Work to do: Rewrite the stretch of the data from the line containing "The height and width of the screenshot is (388, 447)." through the line containing "Share the SAX" as a numbered list, leaving out blank lines.

Stored records:
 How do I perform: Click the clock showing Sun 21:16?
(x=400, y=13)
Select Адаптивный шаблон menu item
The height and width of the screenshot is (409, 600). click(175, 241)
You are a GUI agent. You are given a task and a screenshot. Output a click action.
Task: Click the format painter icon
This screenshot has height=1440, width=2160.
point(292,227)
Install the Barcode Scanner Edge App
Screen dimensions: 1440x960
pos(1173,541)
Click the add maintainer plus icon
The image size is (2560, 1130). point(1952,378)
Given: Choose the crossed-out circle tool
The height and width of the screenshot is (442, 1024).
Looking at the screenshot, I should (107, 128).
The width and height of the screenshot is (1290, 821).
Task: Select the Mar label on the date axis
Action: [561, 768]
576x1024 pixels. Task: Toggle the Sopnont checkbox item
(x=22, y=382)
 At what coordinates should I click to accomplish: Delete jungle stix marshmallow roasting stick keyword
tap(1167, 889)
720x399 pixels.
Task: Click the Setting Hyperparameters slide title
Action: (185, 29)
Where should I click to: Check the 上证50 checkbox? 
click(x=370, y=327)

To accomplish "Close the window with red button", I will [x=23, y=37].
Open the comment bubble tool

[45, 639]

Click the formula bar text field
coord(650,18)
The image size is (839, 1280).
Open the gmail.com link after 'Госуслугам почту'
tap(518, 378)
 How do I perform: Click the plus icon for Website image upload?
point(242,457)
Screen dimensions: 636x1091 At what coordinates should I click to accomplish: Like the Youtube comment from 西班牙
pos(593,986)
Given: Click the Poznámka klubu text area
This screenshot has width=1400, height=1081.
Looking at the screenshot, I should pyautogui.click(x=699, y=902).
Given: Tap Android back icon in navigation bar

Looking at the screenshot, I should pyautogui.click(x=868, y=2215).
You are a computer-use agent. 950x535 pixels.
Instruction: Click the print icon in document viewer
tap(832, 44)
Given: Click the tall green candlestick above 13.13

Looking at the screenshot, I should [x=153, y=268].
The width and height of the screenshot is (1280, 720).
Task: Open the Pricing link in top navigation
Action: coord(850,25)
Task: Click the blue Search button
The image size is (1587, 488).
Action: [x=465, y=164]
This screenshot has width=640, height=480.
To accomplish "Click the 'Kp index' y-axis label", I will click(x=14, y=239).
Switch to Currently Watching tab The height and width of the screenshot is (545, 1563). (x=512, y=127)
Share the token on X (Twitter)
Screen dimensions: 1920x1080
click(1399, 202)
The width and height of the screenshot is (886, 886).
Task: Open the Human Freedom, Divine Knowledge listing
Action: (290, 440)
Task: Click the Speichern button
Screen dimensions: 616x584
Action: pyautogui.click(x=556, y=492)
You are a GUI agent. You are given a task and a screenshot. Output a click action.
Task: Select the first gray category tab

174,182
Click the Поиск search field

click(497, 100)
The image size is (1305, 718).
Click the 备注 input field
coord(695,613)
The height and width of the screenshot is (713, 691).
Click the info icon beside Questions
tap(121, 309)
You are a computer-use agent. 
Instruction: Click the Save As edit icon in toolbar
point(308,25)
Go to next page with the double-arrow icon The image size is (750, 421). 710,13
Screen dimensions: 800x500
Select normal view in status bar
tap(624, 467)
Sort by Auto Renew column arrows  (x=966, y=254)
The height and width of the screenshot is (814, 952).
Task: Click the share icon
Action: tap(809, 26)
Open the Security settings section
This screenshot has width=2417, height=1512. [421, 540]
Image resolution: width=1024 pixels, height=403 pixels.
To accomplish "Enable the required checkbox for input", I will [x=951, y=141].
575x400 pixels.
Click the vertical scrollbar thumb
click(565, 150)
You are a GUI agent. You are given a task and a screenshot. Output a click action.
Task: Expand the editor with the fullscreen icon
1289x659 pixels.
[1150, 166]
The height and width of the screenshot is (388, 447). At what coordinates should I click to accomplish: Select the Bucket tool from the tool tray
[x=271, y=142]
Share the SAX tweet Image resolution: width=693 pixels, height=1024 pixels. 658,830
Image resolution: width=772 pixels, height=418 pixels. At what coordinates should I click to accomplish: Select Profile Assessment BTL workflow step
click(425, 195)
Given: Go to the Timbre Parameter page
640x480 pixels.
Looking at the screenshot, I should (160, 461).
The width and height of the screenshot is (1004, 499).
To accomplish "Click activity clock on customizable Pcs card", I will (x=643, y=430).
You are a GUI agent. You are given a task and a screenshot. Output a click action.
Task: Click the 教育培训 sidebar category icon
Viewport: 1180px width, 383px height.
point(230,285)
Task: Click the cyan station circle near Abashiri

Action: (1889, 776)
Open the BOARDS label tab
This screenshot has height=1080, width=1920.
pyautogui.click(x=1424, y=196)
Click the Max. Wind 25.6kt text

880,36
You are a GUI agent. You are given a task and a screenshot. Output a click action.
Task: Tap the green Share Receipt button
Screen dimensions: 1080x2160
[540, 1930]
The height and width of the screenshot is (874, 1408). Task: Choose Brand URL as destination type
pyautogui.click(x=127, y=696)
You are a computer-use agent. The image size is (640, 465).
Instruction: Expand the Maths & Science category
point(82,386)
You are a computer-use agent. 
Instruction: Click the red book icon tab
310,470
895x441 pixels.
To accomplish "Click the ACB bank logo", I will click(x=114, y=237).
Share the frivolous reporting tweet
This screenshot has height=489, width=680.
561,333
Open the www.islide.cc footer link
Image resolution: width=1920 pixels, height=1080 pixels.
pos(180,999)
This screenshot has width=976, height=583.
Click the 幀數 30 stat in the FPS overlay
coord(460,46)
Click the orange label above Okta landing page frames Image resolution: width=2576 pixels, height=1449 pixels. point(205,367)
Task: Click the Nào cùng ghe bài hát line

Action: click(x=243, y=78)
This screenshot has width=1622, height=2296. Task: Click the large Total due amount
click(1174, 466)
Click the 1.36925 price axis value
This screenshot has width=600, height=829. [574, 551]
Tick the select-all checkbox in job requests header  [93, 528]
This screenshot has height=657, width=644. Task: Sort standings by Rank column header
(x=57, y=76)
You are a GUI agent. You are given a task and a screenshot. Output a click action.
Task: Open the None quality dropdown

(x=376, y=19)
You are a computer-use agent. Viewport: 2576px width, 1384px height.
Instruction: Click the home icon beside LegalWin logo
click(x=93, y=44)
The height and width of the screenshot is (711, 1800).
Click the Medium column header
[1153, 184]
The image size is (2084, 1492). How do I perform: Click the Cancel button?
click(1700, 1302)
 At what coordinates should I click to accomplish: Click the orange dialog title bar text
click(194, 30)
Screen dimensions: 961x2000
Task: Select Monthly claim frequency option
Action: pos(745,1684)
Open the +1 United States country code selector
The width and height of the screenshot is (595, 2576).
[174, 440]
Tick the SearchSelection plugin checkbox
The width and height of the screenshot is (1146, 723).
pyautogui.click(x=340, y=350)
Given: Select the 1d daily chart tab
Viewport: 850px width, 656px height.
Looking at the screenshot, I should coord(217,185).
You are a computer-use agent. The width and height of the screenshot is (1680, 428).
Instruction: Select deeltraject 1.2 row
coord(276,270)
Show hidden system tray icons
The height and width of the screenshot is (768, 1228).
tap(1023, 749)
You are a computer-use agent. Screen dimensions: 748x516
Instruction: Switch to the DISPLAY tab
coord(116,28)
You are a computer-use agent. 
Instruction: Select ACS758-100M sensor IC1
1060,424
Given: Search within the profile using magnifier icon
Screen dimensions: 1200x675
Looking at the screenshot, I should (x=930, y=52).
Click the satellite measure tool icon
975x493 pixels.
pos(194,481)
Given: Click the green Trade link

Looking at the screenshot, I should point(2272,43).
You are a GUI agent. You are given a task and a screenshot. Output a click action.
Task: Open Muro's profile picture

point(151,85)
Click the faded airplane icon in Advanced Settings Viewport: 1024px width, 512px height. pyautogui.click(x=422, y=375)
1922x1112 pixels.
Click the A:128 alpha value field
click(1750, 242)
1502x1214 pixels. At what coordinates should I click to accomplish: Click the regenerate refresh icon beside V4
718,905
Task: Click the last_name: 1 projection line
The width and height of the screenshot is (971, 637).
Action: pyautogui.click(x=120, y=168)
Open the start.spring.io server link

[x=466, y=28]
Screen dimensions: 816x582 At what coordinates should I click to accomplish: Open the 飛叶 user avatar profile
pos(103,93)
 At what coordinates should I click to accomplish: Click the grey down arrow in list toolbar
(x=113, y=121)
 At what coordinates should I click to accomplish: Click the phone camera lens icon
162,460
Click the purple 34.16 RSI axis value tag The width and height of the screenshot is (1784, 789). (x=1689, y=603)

Complete response:
1. The height and width of the screenshot is (388, 447). At what coordinates should I click to accomplish: Select the Bucket tool from the tool tray
2. [x=271, y=142]
3. Share the SAX tweet Image resolution: width=693 pixels, height=1024 pixels. 658,830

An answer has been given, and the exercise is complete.